Postgres OnLine Journal: May / June 2012
An in-depth Exploration of the PostgreSQL Open Source Database
 

Table Of Contents

What's new and upcoming in PostgreSQL
PostgreSQL Q & A
Using PostgreSQL Contribs

What's new and upcoming in PostgreSQL

 

PostgreSQL 9.2 pg_dump enhancements



One of the things I'm excited about in PostgreSQL 9.2 are the new pg_dump section - pre-data, data, and post-data options and the exclude-table-data option. Andrew Dunstan blogged about this briefly in pg_dump exclude table data. What is also nice is that pgAdmin III 1.16 supports the section option via the graphical interface pgAdmin backup options 2. I was a bit disappointed not to find the exclude-table-data option in pgAdmin III interface though. The other nice thing about this feature is that you can use the PostgreSQL 9.2 dump even against a 9.1 or lower db and achieve the same benefit.

The 9.2 pg_restore has similar functionality for restoring specific sections of a backup too.

So what is all this section stuff for. Well it comes in particularly handy for upgrade scripts. I'll first explain what the sections mean and a concrete example of why you want this.

  • pre-data - this would be the table structures, functions etc without the constraints such as check and primary key and indexes.
  • data -- it's uhm the data
  • post-data - This is all constraints, primary keys, indexes etc.

Use case: sections - convert your play database to a template

Imagine you've been developing your app and have lots of test data, eventually you'll want to deploy your database as a template or a set of scripts.
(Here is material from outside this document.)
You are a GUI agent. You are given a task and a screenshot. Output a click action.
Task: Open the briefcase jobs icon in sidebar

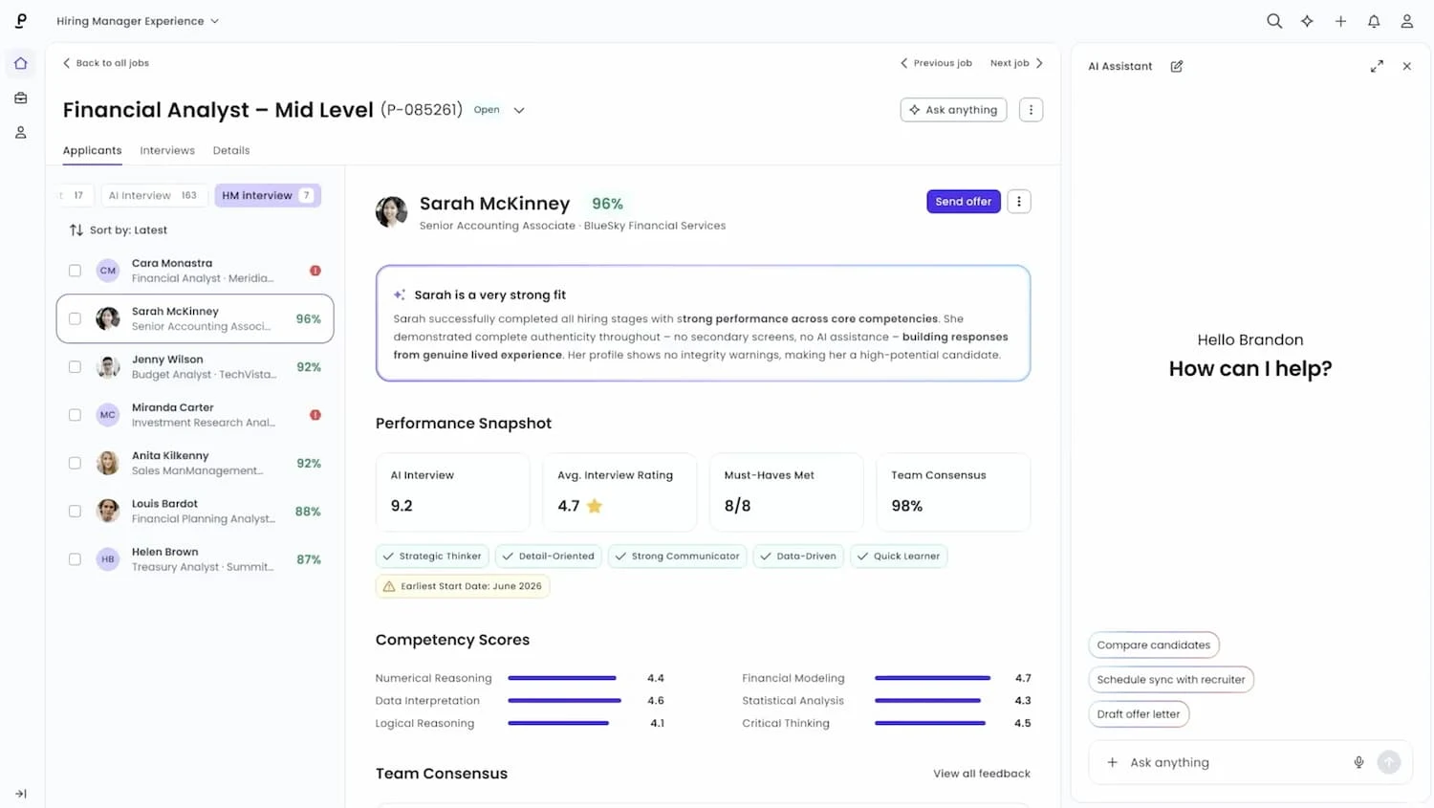[21, 98]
You certainly don't want to include your junk data, so you want your backup to include -- Pre-data and Post-data. Since it will be so light and fluffy, you might as well just output it as plain text so you'd run a command something like

pg_dump --host localhost --port 5432 --format plain --section pre-data --section post-data --file myscript.sql mydb

Use case for exclude-table-data

exclude table data option is most useful for as Andrew mentioned, not wasting your backup with huge static data, and yet still being able to backup the structure. It also comes in useful for deploying stuff too like the previous example.

Imagine you are developing an app say an app for managing a store, and you want to deploy data as well like states, taxes etc, but not your junk orders, however you want table structure for your orders etc to be part of your script. One way is to set aside a schema for store data and another for your other data you will package. The schema store would contain all customer data. You would create a script something like this which would have the effect of including all your other data but only dumping out the table structures in your store schema (and not the data).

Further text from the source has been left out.